At the same time, any new steps would have to have a relatively small deficit impact, Romer said. The administration says its budget for the upcoming fiscal year will take aggressive deficit-cutting steps.
"We've got these twin problems. We've clearly got a very severe jobs problem and we inherited a big budget deficit," Romer said. "There's going to be an emphasis that anything we do be done in a fiscally responsible way."
White House press secretary Robert Gibbs said Wednesday that Obama plans to give a speech next week that will lay out ideas, including some already under discussion by White House economic advisers and others that might arise out of the jobs summit. But both Gibbs and Democratic leaders in Congress caution that most new steps will have to wait until next year.
Romer sent some of the clearest signals to date that the White House could endorse moves by congressional Democrats to pass a bill or bills targeted to job creation. The White House has been mostly quiet on the topic in recent weeks, which has frustrated Democrats anxious to demonstrate better results on jobs.
Aid to small businesses could include tax incentives and unspecified steps to ease the availability of credit. Money for retrofitting homes with energy-saving windows might be patterned after the successful Cash for Clunkers program that boosted car sales this summer.
House Majority Leader Steny Hoyer, D-Md., said Tuesday that Democrats are going to work to extend unemployment benefits and health insurance subsidies before they begin to phase out Jan. 1. He also said Democrats are determined to increase infrastructure spending and are considering additional aid to states, a per-job tax credit and a public jobs program patterned after Depression-era programs.

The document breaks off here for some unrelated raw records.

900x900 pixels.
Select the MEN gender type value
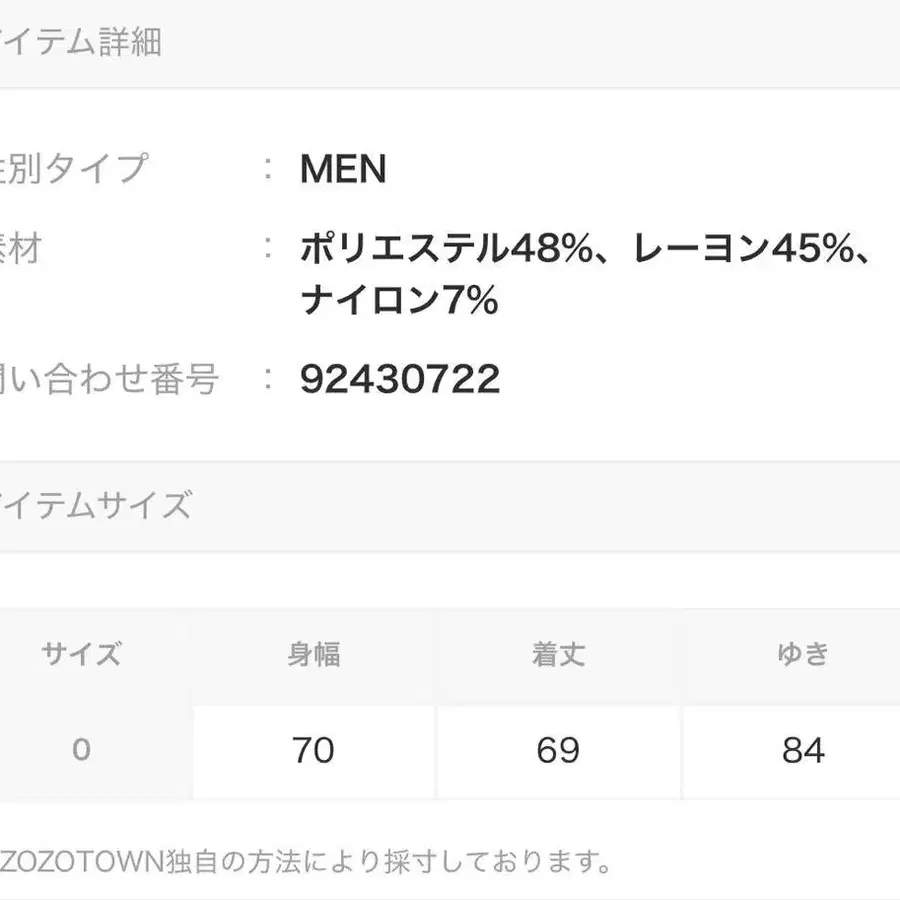(x=343, y=170)
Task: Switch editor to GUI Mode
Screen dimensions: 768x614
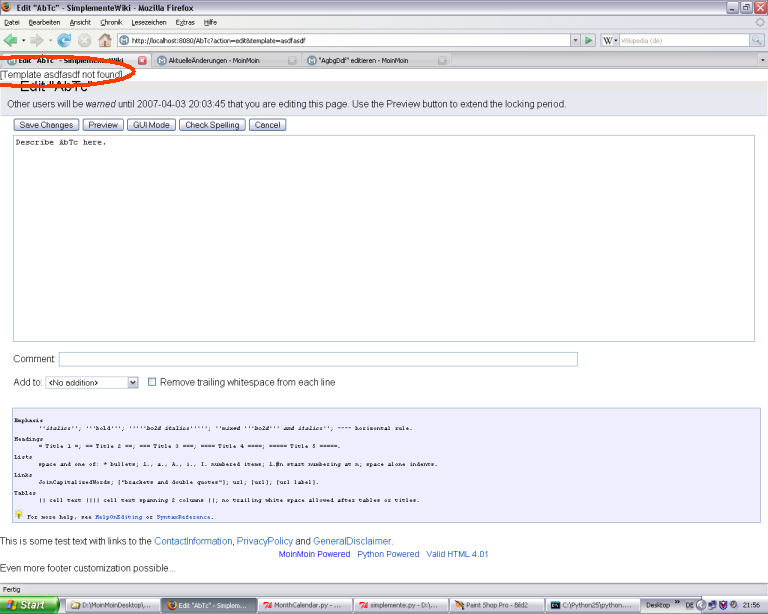Action: (152, 125)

The moves would come on top of the ongoing implementation of Obama's $787 billion economic stimulus measure, which is earning mixed reviews from voters and is attacked almost daily by Republicans.
Even the most ardent cheerleaders of the first stimulus round admit they wish it would have been more effective in creating jobs. Unemployment is topping 10 percent. About 3 million jobs have been lost since the bill passed in February as the economy has performed worse than most people expected.
But the White House _ generally backed up by a new study by the nonpartisan Congressional Budget Office _ argues that Obama's recovery plan has produced more than 1 million jobs that wouldn't exist if it had not passed.
The CBO study, for example, says the stimulus measure could have produced as many as 1.6 million jobs by the third quarter of this year. But on the other hand, the number of jobs generated could have been as few as 600,000. That would be more than $300,000 per job.
CBO also estimated that the stimulus measure made the economy grow by 1.2 percent to 3.2 percent and reduced unemployment by as little as 0.3 percent and as much as 0.9 percent.